Karl had never planned on moving to Arizona. He had badly wanted to work on Cannonade magazine, with its mix of music, film and political coverage, but in New York he was just another wannabe, flipping burgers in McDonald’s and paying an exorbitant rent for a tiny studio apartment. The features he submitted to the editor were never acknowledged and seemed to disappear into a black hole. Karl was ready to surrender his dream and return home when Barney O’Reilly phoned to offer him a job in Arizona with his construction crew.
Barney was Karl’s father’s second cousin, a ruddy-faced Irishman who had left Ireland forty years previously. He lived in a small town outside Phoenix called Winding Falls. Karl could live with him until he found his own accommodation.
The thought of steady work with Barney’s crew was too tempting to refuse. Karl would investigate the music scene in the Southwest, write reviews for Cannonade and try, by dint of perseverance, to attract the editor’s attention. He would return to New York with money in his pocket and a steely resolve to succeed.
Shortly after moving to Winding Falls, he met Selina Lee in a bar. She was at a hen night, or a bachelorette party, as the bride-to-be called it. ‘Bachelorette’ sounded far too sedate for what was taking place on the bar tables. Eight women dancing and being cheered on by Barney’s crew, who were slaking their thirst after a day’s work in the desert heat.
‘That one’s trouble,’ Barney said, nodding towards Selina. ‘Big trouble,’ he added. ‘Be warned. I’ve known her since she was in diapers.’
‘Bring it on,’ said Karl and, Selina, knowing they were talking about her, flounced her dress higher. Bare legs, long, tanned and smooth, and a flash of red lace; she had jumped lithely from the table to sit beside Barney.
‘Hey, Irish!’ she said, flinging her arm across his burly shoulders. ‘Aren’t you going to introduce me to your new friend?’
‘He’s a clean-living Dublin lad,’ said Barney. ‘Sheath your claws, lass.’
‘I’m all for clean living,’ she replied and stretched across him to shake Karl’s hand.
She was an actress, a ring girl, a kick-boxer, a waitress, a dancer, a torment – and Karl fell in love with her without a thought for the consequences.
He never knew what she was going to do next. She would burst into song in the middle of a crowded shopping mall, kick-box in the ring like a ballet dancer, waltz him down a busy street, strut around the boxing ring in a red bikini, holding a number sign above her head.

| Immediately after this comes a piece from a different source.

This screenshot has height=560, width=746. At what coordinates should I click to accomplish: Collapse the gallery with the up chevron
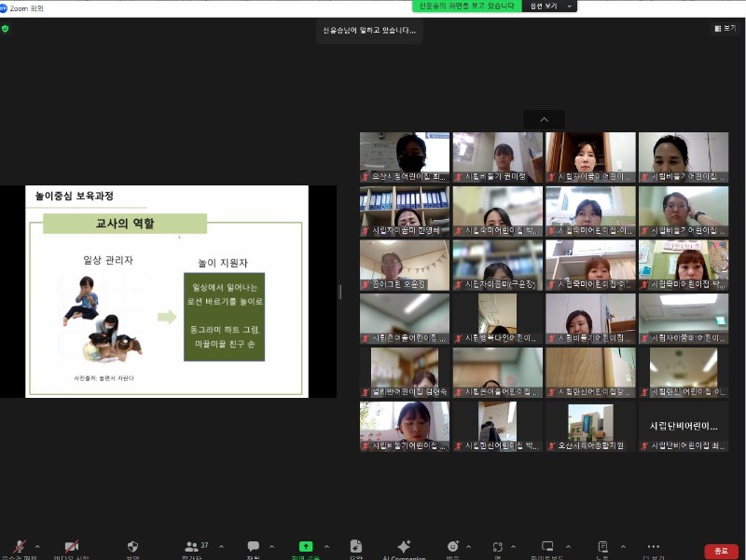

They moved in together before the summer was over and rented a wooden cabin on the outskirts of Winding Falls. The cabin was isolated but the rent was cheap, the rooms cool and spacious. Longspur Peak, a parched hill studded with cacti and stumpy-limbed saguaro, rose behind them. Forest of spruce and juniper fell away in front.
She flew in tandem with him when he skydived for the first time. He learned to wakeboard on the lake near their cabin and purchased a Harley so that he could ride beside her through the Sonoran Desert. Barney muttered about ‘trouble’ every time she turned up at the construction site in a halter top and shorts, her black hair spilling over her shoulders when she took off her motorcycle helmet, the crew going wild, whistling and gyrating as she strode past.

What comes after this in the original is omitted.